- [Problem details]
Rescale the lines from the start of the records through the line containing "tap(309, 466)", writing every line again with the requests included. Multiply each coordinate in the answers by 2.3 and round it to a whole number, rounding halves up.

- [Lines excerpted from a collection]
* * * * * * * * *

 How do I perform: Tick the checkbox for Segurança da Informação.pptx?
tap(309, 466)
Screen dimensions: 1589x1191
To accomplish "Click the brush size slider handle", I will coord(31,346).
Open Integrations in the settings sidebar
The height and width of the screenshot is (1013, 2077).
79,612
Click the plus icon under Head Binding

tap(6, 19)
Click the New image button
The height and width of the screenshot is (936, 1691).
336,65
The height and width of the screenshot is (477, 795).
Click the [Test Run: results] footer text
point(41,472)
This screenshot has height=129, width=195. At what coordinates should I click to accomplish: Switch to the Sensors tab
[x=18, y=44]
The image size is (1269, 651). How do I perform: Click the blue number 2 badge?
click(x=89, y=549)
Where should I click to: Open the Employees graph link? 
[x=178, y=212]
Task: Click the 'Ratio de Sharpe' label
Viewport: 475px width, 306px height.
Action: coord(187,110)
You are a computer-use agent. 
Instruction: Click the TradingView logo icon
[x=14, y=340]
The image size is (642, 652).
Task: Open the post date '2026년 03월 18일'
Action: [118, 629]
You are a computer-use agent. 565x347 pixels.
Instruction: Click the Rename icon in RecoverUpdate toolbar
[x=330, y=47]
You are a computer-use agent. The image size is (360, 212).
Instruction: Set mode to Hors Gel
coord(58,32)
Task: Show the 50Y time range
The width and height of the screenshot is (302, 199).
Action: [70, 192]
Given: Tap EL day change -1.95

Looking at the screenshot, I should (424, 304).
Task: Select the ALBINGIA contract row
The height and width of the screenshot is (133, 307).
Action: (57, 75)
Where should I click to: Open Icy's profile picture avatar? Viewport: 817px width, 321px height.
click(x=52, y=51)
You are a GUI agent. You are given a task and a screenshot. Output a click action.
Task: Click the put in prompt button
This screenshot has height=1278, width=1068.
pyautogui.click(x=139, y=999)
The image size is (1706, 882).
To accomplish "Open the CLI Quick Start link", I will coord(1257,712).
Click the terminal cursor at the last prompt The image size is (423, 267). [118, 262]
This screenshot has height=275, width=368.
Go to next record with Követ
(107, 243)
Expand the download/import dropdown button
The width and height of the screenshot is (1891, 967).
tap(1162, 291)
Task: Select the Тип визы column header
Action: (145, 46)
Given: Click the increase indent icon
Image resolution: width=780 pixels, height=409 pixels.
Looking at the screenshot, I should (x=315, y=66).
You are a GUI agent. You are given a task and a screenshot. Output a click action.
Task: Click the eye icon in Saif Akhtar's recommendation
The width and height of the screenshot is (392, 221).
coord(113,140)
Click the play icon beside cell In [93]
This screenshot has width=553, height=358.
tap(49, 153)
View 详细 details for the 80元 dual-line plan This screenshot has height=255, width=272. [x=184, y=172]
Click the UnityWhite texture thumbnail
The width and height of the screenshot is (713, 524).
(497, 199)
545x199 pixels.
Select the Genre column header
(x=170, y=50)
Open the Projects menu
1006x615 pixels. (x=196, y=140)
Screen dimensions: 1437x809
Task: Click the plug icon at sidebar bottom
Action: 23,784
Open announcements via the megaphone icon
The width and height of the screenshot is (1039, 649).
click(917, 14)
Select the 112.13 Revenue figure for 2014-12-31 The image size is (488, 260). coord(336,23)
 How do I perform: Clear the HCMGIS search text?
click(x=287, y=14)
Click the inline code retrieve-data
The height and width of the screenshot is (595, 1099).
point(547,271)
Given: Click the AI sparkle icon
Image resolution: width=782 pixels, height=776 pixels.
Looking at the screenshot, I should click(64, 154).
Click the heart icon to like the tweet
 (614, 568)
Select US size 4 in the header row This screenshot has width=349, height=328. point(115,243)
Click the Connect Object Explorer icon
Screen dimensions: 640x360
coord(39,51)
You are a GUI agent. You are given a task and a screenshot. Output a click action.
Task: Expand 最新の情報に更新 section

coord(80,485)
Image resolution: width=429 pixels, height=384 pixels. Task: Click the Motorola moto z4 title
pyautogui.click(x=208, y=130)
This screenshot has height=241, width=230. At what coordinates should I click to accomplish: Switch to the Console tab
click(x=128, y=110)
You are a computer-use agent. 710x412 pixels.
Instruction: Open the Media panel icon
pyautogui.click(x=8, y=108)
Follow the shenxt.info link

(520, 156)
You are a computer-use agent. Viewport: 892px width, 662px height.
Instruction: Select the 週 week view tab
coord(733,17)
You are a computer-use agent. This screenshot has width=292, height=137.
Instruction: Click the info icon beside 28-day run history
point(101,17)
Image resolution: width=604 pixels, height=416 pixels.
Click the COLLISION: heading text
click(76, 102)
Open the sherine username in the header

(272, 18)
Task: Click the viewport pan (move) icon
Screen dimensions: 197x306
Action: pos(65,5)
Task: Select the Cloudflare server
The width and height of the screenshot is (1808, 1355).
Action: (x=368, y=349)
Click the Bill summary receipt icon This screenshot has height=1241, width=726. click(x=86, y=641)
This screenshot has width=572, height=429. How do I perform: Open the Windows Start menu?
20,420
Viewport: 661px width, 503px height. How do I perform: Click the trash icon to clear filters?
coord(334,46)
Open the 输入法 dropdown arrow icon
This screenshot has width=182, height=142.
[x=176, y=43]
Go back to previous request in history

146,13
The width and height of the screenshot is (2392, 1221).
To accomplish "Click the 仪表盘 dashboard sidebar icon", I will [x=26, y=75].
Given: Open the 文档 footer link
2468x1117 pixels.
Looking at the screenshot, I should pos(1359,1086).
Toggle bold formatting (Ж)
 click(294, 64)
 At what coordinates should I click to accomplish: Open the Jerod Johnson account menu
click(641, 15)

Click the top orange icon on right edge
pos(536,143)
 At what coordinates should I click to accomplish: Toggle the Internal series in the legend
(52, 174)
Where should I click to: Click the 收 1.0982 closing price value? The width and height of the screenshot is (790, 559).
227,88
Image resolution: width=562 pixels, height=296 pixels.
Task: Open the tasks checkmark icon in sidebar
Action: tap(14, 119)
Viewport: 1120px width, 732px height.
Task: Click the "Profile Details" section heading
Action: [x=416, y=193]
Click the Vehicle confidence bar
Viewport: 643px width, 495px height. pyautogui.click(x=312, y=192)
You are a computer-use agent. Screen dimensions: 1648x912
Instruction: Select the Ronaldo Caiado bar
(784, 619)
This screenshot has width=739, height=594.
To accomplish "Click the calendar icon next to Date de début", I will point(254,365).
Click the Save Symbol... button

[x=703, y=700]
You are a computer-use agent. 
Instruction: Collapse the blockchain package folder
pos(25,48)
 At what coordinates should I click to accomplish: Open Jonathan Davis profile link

* * * * * * * * *

- [Full output]
 How do I perform: Tick the checkbox for Segurança da Informação.pptx?
tap(711, 1072)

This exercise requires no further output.